Full Changelog: v1.7.22...v1.8.0
Spider v1.7.22
What's Changed
-- Other Changes
Update docs on respect robots txt handling and missing rust-docs.
Full Changelog: v1.7.19...v1.7.22
Spider v1.7.8
What's Changed
- chore(concurrency): add simultaneous multithreading detection by @j-mendez in #45
- perf(concurrency): increase default concurrency limit by @j-mendez in #46
- feat(cli): add comma separated list ability blacklist
- chore(cli): fix rust verbose log output
--
about .5s performance shaved between benchmark Spider v1.6.1.

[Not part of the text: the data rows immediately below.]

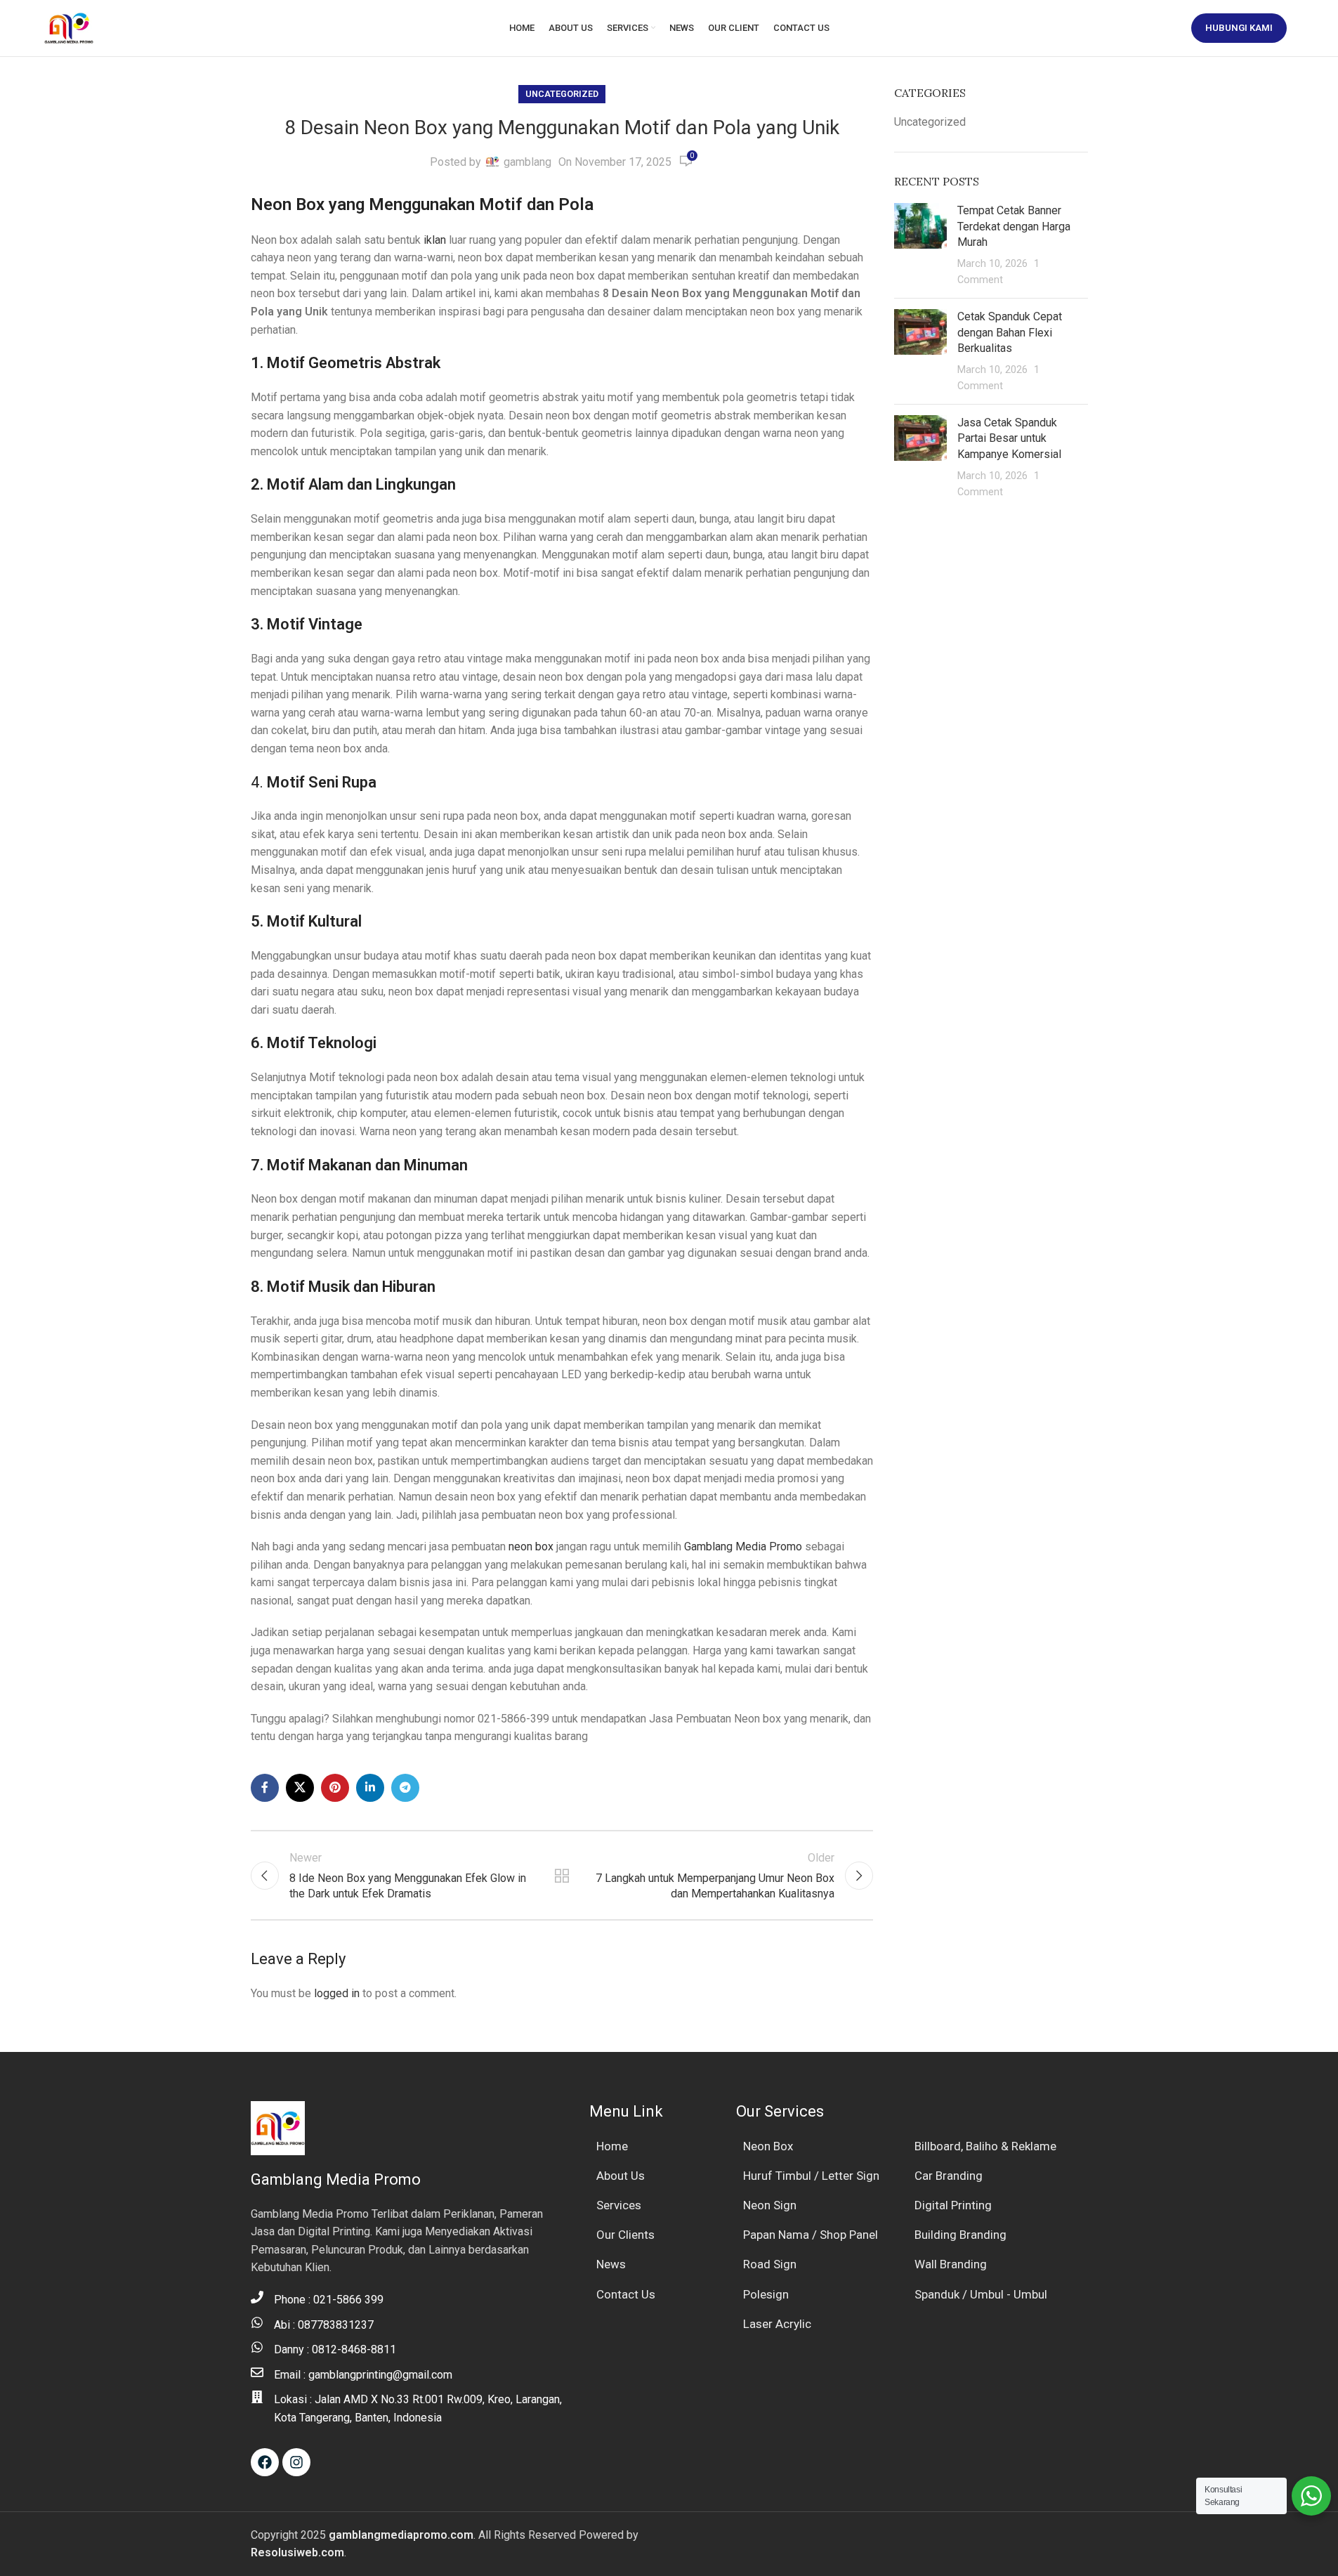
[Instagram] (296, 2462)
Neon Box (768, 2146)
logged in (337, 1993)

Full Changelog: v1.7.3...v.1.7.7
Full Changelog: v.1.7.7...v.1.7.8
Crawl sync option
- ability to crawl links in sync.
fn main() {
// crawl one by one
let mut website: Website = Website::new("https://choosealicense.com");
website.crawl_sync();
}
or via the cli.
spider -d https://rsseau.fr crawl -s
What's Changed
- chore(log): add crate log default logger by @j-mendez in #42
- feat(delay): add non blocking delay scheduling by @j-mendez in #43
Full Changelog: v1.6.1...v1.7.3
Spider v1.6.1
Performance Tuned
Speed of crawler cranked up a notch and now the fastest open-source spider crawler available. View the benchmarks in the CI action for results. If you know of any alternative crawlers feel free to open an issue so we can add the benchmark comparisons.
What's Changed
- test(bench): add self task execution of bench by @j-mendez in #40
- perf(links): filter dup links after async batch
- chore(delay): fix crawl delay thread groups
Full Changelog: v1.6.0...v1.6.1
Perf increased after commit 053eea4.
Benchmarks against crolly
and node-crawler
(cases are about identical in implementation ) .
Crawl sync api fix
This release brings fixing the thread handling of async task with the client that is established on the main thread.
Crawl speed is improved drastically due to the incorrect handling between the client pool releasing between threads.
What's Changed
- chore(log): add log util by @j-mendez in #31
- feat(regex): add optional regex black listing by @j-mendez in #36
- perf(crawl): improve crawl link exclusion by @j-mendez in #37
- perf(parsing): add async parallel page handling by @j-mendez in #38
- perf(client): fix blocking and async mixture by @j-mendez in #39
Full Changelog: v1.5.1...v1.6.0